Posted by: Mark Fenster | Jan 15, 2009 11:32:28 PM

It would be interesting to look further into what, if any, success DuBois had in seeking foundation or university support for his research. One theory, already suggested above, is that new industries/new markets, like the automobile and radio in the 20s, create both large new profits (therefor the bull market) but also real or perceived challenges to the social order and the capacity of legal institutions. Another theory (really just rank speculation), which you might have some insight into, links legal realism with lynching. The connection is this, one of the background "problems" that seems to animate legal realism is the perception that local courts were chaotic and ineffective. Some of the studies done on Connecticut courts disappointed by finding relatively efficient process (largely through plea bargaining). What I wonder is whether talk about court chaos and legal failure due to inefficiency was a genteel way to talk about southern lynching which was ongoing and becoming a bigger national scandal in the 20s.

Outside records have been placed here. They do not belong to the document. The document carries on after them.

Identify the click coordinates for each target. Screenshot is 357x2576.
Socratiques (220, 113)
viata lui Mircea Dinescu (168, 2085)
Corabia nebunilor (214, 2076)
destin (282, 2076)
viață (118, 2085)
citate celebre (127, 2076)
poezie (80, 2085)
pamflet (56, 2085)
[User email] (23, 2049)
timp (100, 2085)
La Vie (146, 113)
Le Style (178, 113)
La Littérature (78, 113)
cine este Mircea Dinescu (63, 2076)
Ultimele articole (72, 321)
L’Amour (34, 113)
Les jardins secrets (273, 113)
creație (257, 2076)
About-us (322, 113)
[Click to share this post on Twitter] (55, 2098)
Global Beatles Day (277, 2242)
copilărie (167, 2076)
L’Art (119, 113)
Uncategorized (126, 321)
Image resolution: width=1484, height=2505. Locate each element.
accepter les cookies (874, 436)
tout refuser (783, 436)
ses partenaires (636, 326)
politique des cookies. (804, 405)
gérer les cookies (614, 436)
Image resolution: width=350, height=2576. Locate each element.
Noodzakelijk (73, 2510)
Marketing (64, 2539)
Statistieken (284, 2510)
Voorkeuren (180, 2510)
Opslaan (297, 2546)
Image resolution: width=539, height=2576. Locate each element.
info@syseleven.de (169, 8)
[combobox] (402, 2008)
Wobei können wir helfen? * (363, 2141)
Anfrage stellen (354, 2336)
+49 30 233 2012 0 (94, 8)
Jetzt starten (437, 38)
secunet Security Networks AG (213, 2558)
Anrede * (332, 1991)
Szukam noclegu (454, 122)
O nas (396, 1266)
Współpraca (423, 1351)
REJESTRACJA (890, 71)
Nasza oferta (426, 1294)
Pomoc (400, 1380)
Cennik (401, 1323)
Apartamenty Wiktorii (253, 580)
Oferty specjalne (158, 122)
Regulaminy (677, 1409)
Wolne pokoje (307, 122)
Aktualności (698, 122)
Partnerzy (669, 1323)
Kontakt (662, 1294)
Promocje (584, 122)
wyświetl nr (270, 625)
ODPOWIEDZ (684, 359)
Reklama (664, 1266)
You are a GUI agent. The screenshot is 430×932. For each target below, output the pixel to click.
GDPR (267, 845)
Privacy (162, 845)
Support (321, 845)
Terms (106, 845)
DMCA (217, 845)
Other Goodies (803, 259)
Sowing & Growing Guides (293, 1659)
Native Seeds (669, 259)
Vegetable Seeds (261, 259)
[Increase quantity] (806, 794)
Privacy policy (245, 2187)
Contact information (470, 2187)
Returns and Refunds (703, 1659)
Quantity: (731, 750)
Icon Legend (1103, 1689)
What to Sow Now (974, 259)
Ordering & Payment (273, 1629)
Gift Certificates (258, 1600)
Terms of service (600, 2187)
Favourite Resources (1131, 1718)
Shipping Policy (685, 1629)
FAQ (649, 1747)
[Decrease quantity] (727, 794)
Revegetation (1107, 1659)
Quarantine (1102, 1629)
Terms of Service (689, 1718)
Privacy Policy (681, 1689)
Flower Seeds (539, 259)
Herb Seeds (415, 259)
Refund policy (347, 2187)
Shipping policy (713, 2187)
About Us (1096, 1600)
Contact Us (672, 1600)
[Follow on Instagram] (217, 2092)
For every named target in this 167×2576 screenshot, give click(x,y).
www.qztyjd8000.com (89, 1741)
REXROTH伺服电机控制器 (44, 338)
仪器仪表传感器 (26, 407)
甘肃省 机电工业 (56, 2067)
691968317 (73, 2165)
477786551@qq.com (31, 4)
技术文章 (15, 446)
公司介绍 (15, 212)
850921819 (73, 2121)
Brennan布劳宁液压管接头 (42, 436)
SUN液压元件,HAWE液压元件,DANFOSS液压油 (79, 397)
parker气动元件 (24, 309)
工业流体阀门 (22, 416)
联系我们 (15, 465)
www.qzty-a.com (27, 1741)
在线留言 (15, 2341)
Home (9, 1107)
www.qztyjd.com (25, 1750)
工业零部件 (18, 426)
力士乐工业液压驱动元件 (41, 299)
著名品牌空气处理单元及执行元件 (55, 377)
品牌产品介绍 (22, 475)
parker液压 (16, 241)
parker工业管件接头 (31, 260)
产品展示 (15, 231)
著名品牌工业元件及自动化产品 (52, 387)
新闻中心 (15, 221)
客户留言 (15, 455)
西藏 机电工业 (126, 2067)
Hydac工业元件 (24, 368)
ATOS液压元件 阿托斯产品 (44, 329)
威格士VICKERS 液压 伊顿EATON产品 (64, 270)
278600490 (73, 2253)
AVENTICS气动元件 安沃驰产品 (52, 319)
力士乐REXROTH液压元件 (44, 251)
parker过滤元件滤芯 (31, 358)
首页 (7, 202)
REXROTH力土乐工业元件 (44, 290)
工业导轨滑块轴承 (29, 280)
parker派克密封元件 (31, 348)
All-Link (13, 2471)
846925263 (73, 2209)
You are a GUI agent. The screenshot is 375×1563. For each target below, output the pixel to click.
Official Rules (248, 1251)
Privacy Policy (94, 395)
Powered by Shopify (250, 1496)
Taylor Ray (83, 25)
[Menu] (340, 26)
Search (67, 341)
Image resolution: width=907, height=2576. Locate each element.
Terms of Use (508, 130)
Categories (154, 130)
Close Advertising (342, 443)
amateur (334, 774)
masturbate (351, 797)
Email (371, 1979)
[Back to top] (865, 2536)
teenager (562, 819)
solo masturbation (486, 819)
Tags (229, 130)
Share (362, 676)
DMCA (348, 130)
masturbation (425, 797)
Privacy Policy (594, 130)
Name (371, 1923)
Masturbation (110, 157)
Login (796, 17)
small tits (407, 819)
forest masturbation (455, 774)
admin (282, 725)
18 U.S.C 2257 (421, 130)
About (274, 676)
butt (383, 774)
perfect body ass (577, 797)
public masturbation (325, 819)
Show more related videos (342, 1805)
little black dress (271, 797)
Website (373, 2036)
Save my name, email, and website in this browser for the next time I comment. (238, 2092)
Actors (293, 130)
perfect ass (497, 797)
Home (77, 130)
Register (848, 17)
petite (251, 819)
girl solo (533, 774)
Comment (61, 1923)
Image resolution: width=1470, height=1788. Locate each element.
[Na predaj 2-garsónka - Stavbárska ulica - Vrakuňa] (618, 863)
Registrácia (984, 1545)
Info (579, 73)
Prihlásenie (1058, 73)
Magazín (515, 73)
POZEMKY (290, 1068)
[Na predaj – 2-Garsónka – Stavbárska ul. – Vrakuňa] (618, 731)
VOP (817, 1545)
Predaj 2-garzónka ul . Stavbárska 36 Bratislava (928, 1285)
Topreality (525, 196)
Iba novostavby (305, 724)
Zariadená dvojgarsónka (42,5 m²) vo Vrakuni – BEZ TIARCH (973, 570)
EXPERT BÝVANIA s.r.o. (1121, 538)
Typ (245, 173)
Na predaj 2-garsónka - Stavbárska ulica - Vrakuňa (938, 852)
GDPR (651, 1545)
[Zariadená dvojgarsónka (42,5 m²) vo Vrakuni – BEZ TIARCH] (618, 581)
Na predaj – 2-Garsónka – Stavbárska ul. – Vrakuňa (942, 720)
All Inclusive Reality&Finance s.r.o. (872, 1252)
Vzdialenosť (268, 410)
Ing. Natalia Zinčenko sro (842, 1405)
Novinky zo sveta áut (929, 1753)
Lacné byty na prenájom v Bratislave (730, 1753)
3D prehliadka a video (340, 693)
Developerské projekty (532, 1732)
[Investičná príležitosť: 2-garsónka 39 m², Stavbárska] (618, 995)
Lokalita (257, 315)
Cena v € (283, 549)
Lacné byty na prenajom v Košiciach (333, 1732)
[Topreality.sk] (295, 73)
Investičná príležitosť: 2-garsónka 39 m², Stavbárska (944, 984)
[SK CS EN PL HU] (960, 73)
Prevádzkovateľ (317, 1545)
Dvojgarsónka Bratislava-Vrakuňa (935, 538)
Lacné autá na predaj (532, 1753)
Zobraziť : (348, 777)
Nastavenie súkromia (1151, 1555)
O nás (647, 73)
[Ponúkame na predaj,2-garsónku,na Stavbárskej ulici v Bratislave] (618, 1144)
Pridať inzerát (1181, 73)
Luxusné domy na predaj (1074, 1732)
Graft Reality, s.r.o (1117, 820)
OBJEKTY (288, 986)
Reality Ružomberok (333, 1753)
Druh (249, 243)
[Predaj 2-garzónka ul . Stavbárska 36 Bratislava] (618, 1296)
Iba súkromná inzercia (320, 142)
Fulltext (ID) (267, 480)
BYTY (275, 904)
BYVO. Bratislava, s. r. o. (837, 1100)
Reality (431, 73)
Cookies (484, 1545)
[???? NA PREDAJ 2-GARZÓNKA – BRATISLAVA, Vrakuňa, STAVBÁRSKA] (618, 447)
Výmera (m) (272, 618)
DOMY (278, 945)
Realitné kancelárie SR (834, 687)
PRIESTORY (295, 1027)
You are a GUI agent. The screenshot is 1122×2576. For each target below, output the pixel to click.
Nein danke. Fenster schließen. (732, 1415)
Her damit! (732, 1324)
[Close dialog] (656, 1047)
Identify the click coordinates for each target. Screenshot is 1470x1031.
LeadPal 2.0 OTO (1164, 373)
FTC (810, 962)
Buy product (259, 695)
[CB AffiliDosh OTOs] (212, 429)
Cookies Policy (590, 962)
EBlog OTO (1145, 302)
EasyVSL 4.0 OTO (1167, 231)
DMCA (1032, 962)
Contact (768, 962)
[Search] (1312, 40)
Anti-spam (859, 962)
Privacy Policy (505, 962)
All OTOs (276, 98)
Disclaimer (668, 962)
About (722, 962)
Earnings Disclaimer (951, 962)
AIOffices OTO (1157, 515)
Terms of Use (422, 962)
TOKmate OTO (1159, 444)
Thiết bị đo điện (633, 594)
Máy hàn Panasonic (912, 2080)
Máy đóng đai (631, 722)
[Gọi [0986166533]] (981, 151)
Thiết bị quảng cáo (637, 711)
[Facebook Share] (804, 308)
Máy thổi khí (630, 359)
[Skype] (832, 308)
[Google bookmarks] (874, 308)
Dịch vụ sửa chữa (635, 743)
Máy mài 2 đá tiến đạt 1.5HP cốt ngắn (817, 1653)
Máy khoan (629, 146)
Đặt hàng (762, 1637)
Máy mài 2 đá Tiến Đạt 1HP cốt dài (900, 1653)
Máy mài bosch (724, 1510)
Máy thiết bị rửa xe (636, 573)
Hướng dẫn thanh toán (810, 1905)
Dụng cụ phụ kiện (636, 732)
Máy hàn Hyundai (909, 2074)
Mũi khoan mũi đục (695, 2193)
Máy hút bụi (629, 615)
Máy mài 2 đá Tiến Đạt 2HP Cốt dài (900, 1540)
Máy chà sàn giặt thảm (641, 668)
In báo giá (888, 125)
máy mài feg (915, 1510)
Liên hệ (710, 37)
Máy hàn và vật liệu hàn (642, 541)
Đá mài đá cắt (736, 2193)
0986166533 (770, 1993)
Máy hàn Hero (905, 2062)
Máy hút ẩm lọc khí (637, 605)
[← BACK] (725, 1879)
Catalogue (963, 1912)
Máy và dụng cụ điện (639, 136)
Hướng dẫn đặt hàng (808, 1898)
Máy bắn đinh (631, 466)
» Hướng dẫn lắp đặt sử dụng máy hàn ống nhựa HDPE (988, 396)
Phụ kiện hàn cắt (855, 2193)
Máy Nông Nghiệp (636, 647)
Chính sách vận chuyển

Posted by: Jonathan Simon | Jan 15, 2009 2:42:14 PM

Jonathan,

Fascinating observations. I wonder if an expansion in empirical studies has to do with something that correlates with bull markets: optimism that there can be scientific solutions to our nation's problems (or maybe something even more basic, like optimism that we can improve)?

I don't think empirical work is just about money. Take WEB DuBois' work, which was done in the 1910s with very little funding (though I suppose you could say it was inspired in part by the culture of empiricism of the period 1900-1920, which was likely fostered by well-endowed universities).